▶ TESTO FORNITO
++++++
In Italia ha poi trovato un lavoro? “No, non lavoravo inizialmente. Nel 2018 sono riuscita a inserirmi negli elenchi delle supplenze e ho iniziato a fare la docente precaria. Lì si apre tutto un mondo a parte. Anni di studi che, per carità è bello imparare, ma poi uno vorrebbe esserne ripagato”.
L’anno scorso le hanno amputato la gamba sinistra. Com’è cambiata la sua vita? “È cambiata parecchio. Sono entrata in un mondo che non conoscevo, scoprendo diverse cose che non mi hanno convinto. Partendo dalle protesi, dagli ausili ortopedici su cui c’è grande confusione se non si è addentro alla questione”.
Ce la spiega?
++++++
▶ DATI FORNITI
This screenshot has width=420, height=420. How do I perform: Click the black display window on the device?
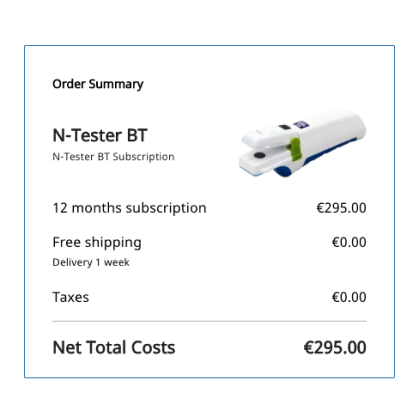coord(284,127)
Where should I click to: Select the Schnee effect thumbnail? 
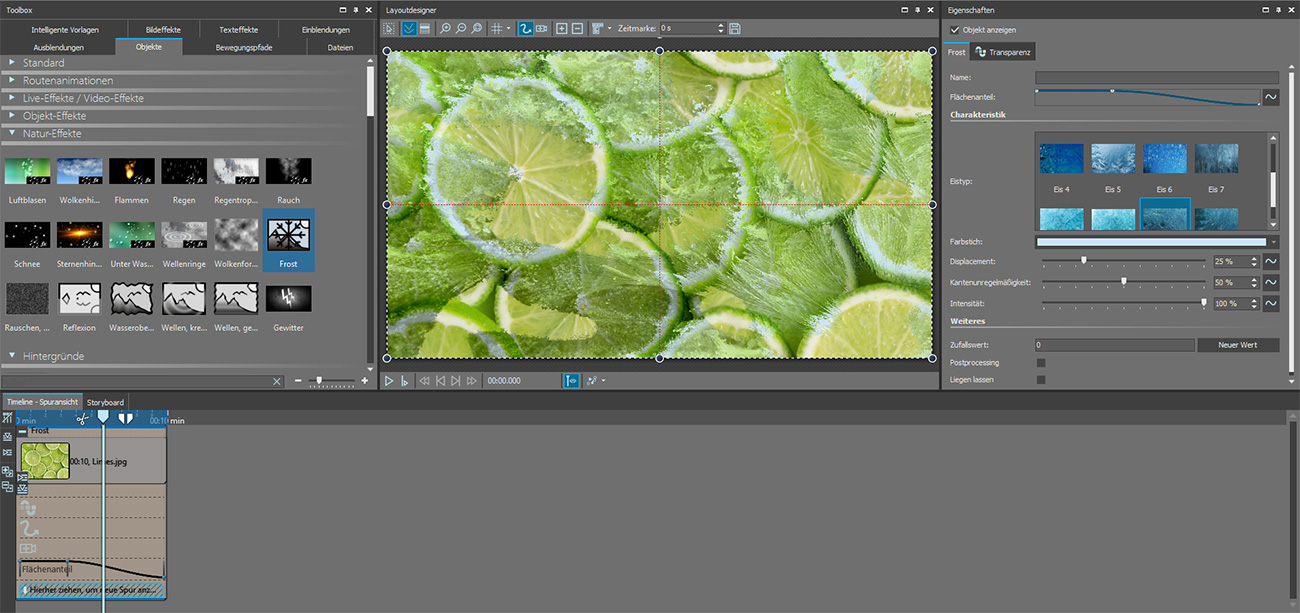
++++++
▶ COSA FARE
a) Riassumi in due frasi l'intervista sul precariato e sull'amputazione.
b) Stampa il brano dell'intervista sul precariato e sull'amputazione partendo dalle parole "In Italia ha" e fermandoti dopo "Ce la spiega?".
c) Procedi con l'intervista sul precariato e sull'amputazione a partire dal punto in cui termina.

▶ RISULTATI PER COMPITO
a) L'intervistata racconta che in Italia all'inizio non lavorava e che nel 2018 è riuscita a entrare negli elenchi delle supplenze, diventando docente precaria. Dopo l'amputazione della gamba sinistra, l'anno scorso, la sua vita è cambiata parecchio e ha scoperto cose che non l'hanno convinta, a cominciare dalla grande confusione su protesi e ausili ortopedici.

b)
In Italia ha poi trovato un lavoro? “No, non lavoravo inizialmente. Nel 2018 sono riuscita a inserirmi negli elenchi delle supplenze e ho iniziato a fare la docente precaria. Lì si apre tutto un mondo a parte. Anni di studi che, per carità è bello imparare, ma poi uno vorrebbe esserne ripagato”.
L’anno scorso le hanno amputato la gamba sinistra. Com’è cambiata la sua vita? “È cambiata parecchio. Sono entrata in un mondo che non conoscevo, scoprendo diverse cose che non mi hanno convinto. Partendo dalle protesi, dagli ausili ortopedici su cui c’è grande confusione se non si è addentro alla questione”.
Ce la spiega?

c)
“Esistono diversi trattamenti: chi è Inail ha un trattamento, chi è militare un altro, chi è Asl ha un terzo trattamento. I militari hanno la pensione militare, quella Inail e a volte anche quella Asl, hanno le protesi pagate dallo Stato (di tutti i tipi). Lo stesso per tutti gli Inail, che però hanno solo la loro pensione. E infine ci sono gli invalidi civili, coloro che non si sono fatti male sul lavoro e quindi sono seguiti da Inps e Asl. Per questo terzo tipo di disabili il sistema sanitario nazionale si rifà a un documento chiamato Nomenclatore tariffario, che è ancora quello del 1999. In questo elenco sono compresi ausili che non esistono più e questa cosa fa sì che si alimenti anche tutto un mercato (alternativo) delle protesi ortopediche non proprio legale, ma soprattutto che io ad esempio non possa accedere agli ausili più costosi né a nessun tipo di protesi o sportiva o estetica. Ti devi prendere di quello che ti passa la Asl, che sono un invaso, un tubo e un piede, con il quale è impossibile camminare ed è quindi la prima cosa che ti devi comprare di tasca tua”.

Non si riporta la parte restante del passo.